Au centre de l’espace, une structure monumentale composée de 85 boules de bowling noires rejoue sous une forme augmentée une molécule de graphite. Ici encore, les échelles se télescopent. « Le graphite est la composante principale des mines de crayon, un minéral dont le nom même est un écho au dessin, en grec ‘graphein’ », explique l’artiste, alors qu’à quelques semaines avant le vernissage, dans son atelier du 11eme arrondissement de Paris, où les boules de bowling s’accumulent dans le couloir.
Étalonnages
Éraflées, patinées, les boules exhibent la mémoire de milliers de kilomètres parcourus : à la surface de la structure moléculaire, épure abstraite du réel, le récit affleure pourtant. D’ailleurs, chacune porte un nom : « Black Beauty », ou encore « Storm ». Et l’artiste d’évoquer dans la foulée ces concours de lancer de boules de bowling, propulsée par des canons militaires en plein cœur du désert américain
Inventer des systèmes de mesure à l’échelle de l’homme, réintroduire le récit dans les étalonnages de la science est l’une des constantes de la démarche d’Evariste Richer, dont la grammaire formelle oscille entre romantisme et abstraction, vocabulaire scientifique et héritage conceptuel. Ainsi, l’une de ses premières pièces, réalisée alors qu’il est encore étudiant, agrandissait un mètre à sa taille (Le Mètre, 1994). Une volonté, précisait-t-il, de « mettre en faillite l’idée de norme », et de « mesurer d’autres dimensions ».
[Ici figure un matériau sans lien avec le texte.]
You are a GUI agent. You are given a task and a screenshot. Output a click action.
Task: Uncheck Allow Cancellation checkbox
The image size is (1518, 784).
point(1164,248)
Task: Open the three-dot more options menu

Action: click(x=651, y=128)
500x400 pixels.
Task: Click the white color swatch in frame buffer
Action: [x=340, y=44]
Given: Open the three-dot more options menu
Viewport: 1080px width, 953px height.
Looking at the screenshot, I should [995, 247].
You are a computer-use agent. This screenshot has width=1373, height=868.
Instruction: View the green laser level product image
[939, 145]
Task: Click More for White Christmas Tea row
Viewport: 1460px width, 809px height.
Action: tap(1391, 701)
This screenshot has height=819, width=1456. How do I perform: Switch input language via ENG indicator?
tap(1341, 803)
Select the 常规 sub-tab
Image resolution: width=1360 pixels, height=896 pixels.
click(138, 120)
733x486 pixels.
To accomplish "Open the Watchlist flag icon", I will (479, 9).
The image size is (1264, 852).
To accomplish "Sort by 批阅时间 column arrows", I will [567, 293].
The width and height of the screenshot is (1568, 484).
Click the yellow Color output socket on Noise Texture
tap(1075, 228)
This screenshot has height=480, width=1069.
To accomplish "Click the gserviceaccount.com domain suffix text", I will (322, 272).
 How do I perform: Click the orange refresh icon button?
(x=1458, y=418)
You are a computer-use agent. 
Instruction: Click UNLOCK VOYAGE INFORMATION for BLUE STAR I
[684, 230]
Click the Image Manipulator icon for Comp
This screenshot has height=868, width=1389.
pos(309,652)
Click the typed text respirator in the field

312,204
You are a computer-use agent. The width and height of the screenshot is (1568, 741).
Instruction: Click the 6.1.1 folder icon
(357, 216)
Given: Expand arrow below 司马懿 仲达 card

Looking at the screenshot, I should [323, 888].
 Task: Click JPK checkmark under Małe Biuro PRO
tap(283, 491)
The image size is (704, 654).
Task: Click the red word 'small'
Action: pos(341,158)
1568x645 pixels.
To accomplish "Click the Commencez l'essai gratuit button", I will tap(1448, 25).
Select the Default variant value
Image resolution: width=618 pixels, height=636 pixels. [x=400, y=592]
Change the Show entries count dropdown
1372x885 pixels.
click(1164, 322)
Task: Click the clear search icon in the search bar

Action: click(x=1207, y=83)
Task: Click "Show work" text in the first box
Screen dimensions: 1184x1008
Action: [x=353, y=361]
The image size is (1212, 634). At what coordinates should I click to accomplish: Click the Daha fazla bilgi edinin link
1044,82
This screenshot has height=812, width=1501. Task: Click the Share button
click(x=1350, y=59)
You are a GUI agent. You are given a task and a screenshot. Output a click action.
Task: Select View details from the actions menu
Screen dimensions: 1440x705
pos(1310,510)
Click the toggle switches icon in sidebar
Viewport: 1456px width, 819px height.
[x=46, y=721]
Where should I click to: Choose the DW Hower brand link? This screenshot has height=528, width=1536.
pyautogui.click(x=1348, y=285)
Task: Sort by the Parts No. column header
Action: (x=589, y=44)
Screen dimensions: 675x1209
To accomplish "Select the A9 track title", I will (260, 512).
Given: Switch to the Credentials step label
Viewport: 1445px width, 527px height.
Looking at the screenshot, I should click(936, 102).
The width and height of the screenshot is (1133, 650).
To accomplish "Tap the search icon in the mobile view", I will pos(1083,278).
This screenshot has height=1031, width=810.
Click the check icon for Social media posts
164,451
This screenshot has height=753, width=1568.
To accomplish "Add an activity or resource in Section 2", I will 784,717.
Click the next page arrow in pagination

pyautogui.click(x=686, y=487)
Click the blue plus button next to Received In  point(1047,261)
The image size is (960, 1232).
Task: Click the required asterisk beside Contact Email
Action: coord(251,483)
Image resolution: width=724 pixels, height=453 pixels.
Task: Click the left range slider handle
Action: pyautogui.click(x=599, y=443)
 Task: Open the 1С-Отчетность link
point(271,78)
On retrouve à Saint Ouen un écho de cette pièce avec Two feet of eternity (2015), une boite de chaussures Adidas à la pointure de l’artiste où prend place un rectangle de marbre de Carrare, matériau immuable par excellence.
Mirages
Étire et tiraillé de toutes parts, l’espace d’exposition est aussi scandé de repères rouges et blancs. Au nombre de sept, de tailles différentes, de 5 à 100 cm, il s’agit de peintures sur toile qui rejouent les mires utilisées par les archéologues pour donner l’échelle d’un objet sur une photo. Ici, c’est l’espace de la galerie qui sert de référent : les mires sont agrandies cinq fois à a mesure des cimaises du lieu.
En écho, on perçoit à travers ce geste l’héritage de l’art conceptuel, et notamment le clin d’œil à Andre Cadere, un artiste qui s’est fait connaître dans les années 1970 en déposant à la sauvette une barre de bois rond peinte de cercles colorés dans les expositions. Cadere, un proche d’Isidore Isou et des lettristes, le mouvement précurseur du situationnisme, faisait de son geste une « stratégie du déplacement » : ainsi chacune de ses interventions était-elle précédée d’un trajet à pied pour rejoindre le lieu, au cours duquel il portait le bâton en question : les prémisses de la dérive.
En visitant l’exposition à Saint Ouen, on garde en mémoire une phrase de Guy Debord déclarant qu’un jour, on construira des villes pour dériver. Et l’on se dit qu’en attendant, c’est une exposition qui prend en charge cette fin.
Evariste Richer, « Selected Works », jusqu’au 21 juin à la galerie Untilthen à Saint Ouen.